The turbomachinery associated with a conventional CAES plant has high pressure and low pressure turbines with high pressure and low pressure combustors, respectively. Fuel is mixed with compressed air and combusted at essentially constant pressure in these combustors, thus producing mixtures of products of combustion with high temperatures. The high temperature mixtures are then expanded in series through the high pressure and low pressure turbines, thereby performing work. Each turbine generally has an optimum expansion ratio (i.e., ratio of turbine input pressure to turbine output pressure) resulting in the highest possible efficiency for a specific turbine inlet temperature. The efficiency and optimum pressure ratio increase with increasing turbine inlet temperatures.
Turbine trains used in CAES systems have associated therewith an overall expansion ratio which is the product of expansion ratios of individual turbines which are serially connected. The overall expansion ratio of a turbine train comprising high and low pressure turbines is the ratio of turbine train input pressure (to a high pressure turbine) to turbine train output pressure (exhaust from a low pressure turbine), and generally ranges for CAES applications from 20to 100 or more.
The overall expansion ratio is distributed between the high pressure and low pressure turbines in order to result in the highest possible efficiency. For equal high pressure and low pressure turbine inlet temperatures, the expansion ratios of the high pressure and low pressure turbines are approximately equal for a conventional CAES plant having a recuperator. For example, for the illustrative case in which the overall expansion ratio is 60, the expansion ratio of the high pressure and low pressure turbines will be .sqroot.60.
The expansion ratio of a single turbine may be modified by the addition or deletion of component turbine stages. An increase in the number of component turbine stages in a turbine generally relates to an increase in the expansion ratio of the turbine. Typically, turbines having an expansion ratio of four have two turbine stages, turbines having an expansion ratio of .sqroot.60 have three turbine stages and turbines having an expansion ratio of fifteen have four or five turbine stages.

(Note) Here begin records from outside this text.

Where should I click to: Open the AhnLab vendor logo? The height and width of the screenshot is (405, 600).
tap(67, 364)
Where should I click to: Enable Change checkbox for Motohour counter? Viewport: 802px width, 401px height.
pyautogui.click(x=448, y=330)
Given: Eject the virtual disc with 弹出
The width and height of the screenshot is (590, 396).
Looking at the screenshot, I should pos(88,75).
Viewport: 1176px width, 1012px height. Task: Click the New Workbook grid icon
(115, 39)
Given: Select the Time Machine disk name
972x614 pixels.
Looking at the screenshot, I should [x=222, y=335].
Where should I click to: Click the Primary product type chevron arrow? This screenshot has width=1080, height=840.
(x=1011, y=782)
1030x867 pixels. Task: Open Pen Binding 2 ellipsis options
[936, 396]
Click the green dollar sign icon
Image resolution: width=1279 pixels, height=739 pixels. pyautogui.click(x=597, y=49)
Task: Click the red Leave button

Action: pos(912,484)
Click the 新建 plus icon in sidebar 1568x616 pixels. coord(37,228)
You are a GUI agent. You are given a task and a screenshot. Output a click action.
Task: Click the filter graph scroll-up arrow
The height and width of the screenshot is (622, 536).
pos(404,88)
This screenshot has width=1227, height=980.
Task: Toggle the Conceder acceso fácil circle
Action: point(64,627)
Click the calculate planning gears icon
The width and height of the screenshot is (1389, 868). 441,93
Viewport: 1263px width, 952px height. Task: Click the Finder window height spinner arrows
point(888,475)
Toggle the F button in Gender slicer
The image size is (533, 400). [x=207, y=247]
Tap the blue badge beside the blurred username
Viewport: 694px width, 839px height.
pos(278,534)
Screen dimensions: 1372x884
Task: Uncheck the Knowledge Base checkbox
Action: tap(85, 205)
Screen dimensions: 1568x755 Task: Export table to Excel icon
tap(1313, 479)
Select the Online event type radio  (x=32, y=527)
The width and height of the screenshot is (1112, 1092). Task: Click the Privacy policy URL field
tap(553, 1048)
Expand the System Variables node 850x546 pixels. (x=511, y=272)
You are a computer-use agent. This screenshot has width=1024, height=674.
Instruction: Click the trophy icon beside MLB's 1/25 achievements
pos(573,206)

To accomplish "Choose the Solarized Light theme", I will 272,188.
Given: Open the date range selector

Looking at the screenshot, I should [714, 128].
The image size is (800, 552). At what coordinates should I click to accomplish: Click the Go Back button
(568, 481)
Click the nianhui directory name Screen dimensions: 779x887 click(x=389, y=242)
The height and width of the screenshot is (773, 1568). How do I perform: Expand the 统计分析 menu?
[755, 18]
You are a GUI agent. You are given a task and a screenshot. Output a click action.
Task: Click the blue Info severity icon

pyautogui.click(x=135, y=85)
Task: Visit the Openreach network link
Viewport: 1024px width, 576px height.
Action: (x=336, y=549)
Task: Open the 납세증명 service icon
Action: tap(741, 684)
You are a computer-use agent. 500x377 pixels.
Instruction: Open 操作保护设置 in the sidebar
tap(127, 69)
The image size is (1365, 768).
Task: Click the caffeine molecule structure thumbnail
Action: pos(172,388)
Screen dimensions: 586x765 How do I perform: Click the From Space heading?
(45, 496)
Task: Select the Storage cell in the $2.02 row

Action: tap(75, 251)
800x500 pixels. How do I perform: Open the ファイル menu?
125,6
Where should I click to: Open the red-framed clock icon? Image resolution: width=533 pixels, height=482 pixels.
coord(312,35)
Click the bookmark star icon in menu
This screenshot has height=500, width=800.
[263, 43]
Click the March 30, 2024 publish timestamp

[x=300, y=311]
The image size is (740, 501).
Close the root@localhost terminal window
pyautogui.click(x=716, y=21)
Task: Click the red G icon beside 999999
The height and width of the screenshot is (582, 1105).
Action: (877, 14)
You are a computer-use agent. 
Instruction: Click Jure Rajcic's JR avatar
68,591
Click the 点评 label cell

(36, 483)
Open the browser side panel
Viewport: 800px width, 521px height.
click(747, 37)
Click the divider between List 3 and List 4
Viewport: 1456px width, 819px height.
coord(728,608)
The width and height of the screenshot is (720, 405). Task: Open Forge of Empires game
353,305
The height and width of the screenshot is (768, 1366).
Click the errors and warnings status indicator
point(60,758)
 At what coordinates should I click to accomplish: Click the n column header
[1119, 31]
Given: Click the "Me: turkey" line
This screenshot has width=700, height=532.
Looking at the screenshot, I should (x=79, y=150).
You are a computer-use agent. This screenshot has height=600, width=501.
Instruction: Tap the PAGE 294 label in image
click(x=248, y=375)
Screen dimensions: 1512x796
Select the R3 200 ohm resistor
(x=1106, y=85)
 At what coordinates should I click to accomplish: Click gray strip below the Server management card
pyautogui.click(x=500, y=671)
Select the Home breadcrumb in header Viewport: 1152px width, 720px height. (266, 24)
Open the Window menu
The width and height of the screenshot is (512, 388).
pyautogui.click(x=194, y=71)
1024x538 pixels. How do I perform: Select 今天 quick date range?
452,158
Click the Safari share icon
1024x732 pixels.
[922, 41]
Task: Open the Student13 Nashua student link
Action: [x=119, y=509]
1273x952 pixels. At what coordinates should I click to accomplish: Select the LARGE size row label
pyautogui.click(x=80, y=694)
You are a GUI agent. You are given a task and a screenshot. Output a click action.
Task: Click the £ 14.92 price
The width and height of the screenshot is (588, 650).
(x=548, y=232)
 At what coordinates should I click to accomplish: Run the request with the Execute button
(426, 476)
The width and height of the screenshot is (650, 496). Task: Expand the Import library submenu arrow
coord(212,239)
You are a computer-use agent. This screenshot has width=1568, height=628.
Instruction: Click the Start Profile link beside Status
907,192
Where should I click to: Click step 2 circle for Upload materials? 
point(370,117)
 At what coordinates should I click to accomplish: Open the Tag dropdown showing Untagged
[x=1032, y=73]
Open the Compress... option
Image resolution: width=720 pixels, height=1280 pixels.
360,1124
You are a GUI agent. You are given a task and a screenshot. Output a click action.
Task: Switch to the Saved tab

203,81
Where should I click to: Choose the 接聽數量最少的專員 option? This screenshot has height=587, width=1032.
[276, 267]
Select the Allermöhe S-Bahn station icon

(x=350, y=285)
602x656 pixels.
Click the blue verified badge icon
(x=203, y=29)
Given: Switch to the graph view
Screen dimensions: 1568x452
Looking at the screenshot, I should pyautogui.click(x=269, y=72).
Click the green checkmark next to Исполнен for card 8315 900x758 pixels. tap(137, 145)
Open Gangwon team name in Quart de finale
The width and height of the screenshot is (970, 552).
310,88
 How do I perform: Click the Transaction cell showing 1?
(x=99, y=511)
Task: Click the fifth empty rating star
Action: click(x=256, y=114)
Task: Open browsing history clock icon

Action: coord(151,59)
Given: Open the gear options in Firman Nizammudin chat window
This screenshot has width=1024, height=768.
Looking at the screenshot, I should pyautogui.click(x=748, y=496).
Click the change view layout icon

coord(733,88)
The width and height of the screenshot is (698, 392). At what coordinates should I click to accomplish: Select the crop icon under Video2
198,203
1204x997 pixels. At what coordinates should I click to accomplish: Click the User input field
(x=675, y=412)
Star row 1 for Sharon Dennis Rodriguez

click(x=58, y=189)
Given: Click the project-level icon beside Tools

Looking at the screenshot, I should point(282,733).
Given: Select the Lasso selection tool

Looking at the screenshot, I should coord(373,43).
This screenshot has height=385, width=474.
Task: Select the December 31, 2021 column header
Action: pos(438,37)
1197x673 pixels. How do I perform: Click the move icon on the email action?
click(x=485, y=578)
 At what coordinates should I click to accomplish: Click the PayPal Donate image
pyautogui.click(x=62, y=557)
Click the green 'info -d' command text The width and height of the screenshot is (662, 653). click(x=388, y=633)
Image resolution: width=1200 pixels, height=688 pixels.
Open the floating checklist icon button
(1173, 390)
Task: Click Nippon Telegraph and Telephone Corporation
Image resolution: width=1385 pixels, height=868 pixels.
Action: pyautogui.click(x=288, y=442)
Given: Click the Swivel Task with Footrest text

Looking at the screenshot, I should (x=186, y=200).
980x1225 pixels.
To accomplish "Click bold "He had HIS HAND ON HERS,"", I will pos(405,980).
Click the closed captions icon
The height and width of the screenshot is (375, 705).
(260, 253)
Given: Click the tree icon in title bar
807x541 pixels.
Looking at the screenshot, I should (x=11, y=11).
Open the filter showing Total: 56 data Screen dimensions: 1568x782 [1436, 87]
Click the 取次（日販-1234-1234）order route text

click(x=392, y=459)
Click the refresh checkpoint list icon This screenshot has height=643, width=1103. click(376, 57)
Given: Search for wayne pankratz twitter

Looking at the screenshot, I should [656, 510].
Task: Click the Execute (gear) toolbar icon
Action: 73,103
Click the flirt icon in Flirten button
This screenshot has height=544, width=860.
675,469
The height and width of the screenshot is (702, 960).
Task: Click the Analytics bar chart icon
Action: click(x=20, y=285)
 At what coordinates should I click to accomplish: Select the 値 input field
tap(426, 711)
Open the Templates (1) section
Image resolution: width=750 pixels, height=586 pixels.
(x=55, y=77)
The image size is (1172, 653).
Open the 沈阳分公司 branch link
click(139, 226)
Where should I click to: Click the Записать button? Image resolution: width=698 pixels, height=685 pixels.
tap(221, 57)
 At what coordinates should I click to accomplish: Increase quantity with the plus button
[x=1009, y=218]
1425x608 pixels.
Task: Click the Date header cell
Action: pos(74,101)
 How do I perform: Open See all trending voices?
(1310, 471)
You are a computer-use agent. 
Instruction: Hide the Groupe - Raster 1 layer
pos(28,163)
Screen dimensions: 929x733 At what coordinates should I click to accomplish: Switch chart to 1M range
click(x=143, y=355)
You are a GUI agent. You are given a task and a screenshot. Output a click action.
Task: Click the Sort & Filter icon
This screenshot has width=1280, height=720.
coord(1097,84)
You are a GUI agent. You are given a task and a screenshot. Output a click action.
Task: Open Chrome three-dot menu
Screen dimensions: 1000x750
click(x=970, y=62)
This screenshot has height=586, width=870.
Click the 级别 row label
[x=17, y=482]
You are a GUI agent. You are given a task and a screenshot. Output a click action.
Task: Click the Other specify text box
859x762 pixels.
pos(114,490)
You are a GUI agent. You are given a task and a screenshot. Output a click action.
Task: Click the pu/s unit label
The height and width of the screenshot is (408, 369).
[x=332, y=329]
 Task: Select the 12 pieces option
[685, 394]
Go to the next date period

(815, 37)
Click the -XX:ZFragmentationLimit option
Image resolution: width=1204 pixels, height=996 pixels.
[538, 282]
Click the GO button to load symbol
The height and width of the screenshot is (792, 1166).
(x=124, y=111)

Due to generally high air storage pressures, CAES plants are associated with high operating pressures and high expansion ratios. A proposed solution is to design a high pressure combustor which operates at pressures associated with CAES plants. However, there is no operating experience with combustors at the pressures that are encountered in high pressure turbines of CAES plants, although combustors operating at pressures up to 30 bar are relatively numerous and are adequate for use with low pressure turbines. More specifically, there is no operating experience with the high pressures of 60 bar and above that may be encountered in the high pressure turbines of CAES systems.
An additional proposed solution is to throttle the pressure of the compressed air input of the expansion train to a pressure level at which combustors are presently available. However, such a solution is not economical due to the waste of energy, stored as pressure in the compressed air, in reducing the pressure level prior to input to the expansion train.
Since adequate high pressure combustors are not believed to exist, nor is system operation at a reduced pressure economical, a need arises for a CAES system which does not require a high pressure combustor for proper operation.